[Start of section]

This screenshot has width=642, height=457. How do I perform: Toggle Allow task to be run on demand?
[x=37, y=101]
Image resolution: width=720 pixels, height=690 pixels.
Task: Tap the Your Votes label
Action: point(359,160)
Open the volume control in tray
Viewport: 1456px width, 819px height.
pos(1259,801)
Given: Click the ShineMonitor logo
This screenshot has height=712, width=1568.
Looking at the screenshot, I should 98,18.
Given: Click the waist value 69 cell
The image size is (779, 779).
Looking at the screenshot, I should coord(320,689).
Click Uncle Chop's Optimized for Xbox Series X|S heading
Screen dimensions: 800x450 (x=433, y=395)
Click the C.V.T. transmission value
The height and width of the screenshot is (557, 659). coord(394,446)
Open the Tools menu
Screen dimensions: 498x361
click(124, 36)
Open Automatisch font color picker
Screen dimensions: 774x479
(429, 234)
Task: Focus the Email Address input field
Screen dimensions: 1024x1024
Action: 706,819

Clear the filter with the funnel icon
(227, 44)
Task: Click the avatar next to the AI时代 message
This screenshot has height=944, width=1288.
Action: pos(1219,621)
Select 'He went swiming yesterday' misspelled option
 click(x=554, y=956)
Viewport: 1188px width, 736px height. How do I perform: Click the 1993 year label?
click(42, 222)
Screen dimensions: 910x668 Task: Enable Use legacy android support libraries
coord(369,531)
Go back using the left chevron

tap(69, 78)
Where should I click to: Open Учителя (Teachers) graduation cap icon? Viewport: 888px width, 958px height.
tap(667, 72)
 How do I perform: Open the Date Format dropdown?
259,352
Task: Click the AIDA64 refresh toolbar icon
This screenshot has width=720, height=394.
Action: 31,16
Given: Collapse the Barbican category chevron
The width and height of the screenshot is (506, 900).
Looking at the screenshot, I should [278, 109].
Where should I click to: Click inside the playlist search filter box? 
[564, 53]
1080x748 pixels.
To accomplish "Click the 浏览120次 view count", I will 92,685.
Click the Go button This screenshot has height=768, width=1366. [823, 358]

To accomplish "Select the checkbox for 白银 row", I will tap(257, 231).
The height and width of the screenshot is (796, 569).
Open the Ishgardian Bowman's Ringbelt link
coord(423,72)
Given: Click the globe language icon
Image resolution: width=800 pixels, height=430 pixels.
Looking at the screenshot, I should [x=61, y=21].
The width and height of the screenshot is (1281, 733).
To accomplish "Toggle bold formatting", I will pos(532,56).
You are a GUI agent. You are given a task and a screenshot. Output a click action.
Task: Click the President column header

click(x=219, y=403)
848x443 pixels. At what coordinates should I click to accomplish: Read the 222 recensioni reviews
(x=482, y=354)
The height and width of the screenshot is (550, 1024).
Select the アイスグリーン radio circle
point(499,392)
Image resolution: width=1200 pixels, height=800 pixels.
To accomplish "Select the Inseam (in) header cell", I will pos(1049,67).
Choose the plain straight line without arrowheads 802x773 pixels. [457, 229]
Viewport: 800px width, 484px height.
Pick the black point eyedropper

[End of section]

Every entry must be retyped in full, exactly as given.

This screenshot has width=642, height=457. How do I perform: Toggle Allow task to be run on demand?
[x=37, y=101]
Image resolution: width=720 pixels, height=690 pixels.
Task: Tap the Your Votes label
Action: point(359,160)
Open the volume control in tray
Viewport: 1456px width, 819px height.
pos(1259,801)
Given: Click the ShineMonitor logo
This screenshot has height=712, width=1568.
Looking at the screenshot, I should 98,18.
Given: Click the waist value 69 cell
The image size is (779, 779).
Looking at the screenshot, I should coord(320,689).
Click Uncle Chop's Optimized for Xbox Series X|S heading
Screen dimensions: 800x450 (x=433, y=395)
Click the C.V.T. transmission value
The height and width of the screenshot is (557, 659). coord(394,446)
Open the Tools menu
Screen dimensions: 498x361
click(124, 36)
Open Automatisch font color picker
Screen dimensions: 774x479
(429, 234)
Task: Focus the Email Address input field
Screen dimensions: 1024x1024
Action: 706,819

Clear the filter with the funnel icon
(227, 44)
Task: Click the avatar next to the AI时代 message
This screenshot has height=944, width=1288.
Action: pos(1219,621)
Select 'He went swiming yesterday' misspelled option
 click(x=554, y=956)
Viewport: 1188px width, 736px height. How do I perform: Click the 1993 year label?
click(42, 222)
Screen dimensions: 910x668 Task: Enable Use legacy android support libraries
coord(369,531)
Go back using the left chevron

tap(69, 78)
Where should I click to: Open Учителя (Teachers) graduation cap icon? Viewport: 888px width, 958px height.
tap(667, 72)
 How do I perform: Open the Date Format dropdown?
259,352
Task: Click the AIDA64 refresh toolbar icon
This screenshot has width=720, height=394.
Action: 31,16
Given: Collapse the Barbican category chevron
The width and height of the screenshot is (506, 900).
Looking at the screenshot, I should [278, 109].
Where should I click to: Click inside the playlist search filter box? 
[564, 53]
1080x748 pixels.
To accomplish "Click the 浏览120次 view count", I will 92,685.
Click the Go button This screenshot has height=768, width=1366. [823, 358]

To accomplish "Select the checkbox for 白银 row", I will tap(257, 231).
The height and width of the screenshot is (796, 569).
Open the Ishgardian Bowman's Ringbelt link
coord(423,72)
Given: Click the globe language icon
Image resolution: width=800 pixels, height=430 pixels.
Looking at the screenshot, I should [x=61, y=21].
The width and height of the screenshot is (1281, 733).
To accomplish "Toggle bold formatting", I will pos(532,56).
You are a GUI agent. You are given a task and a screenshot. Output a click action.
Task: Click the President column header

click(x=219, y=403)
848x443 pixels. At what coordinates should I click to accomplish: Read the 222 recensioni reviews
(x=482, y=354)
The height and width of the screenshot is (550, 1024).
Select the アイスグリーン radio circle
point(499,392)
Image resolution: width=1200 pixels, height=800 pixels.
To accomplish "Select the Inseam (in) header cell", I will pos(1049,67).
Choose the plain straight line without arrowheads 802x773 pixels. [457, 229]
Viewport: 800px width, 484px height.
Pick the black point eyedropper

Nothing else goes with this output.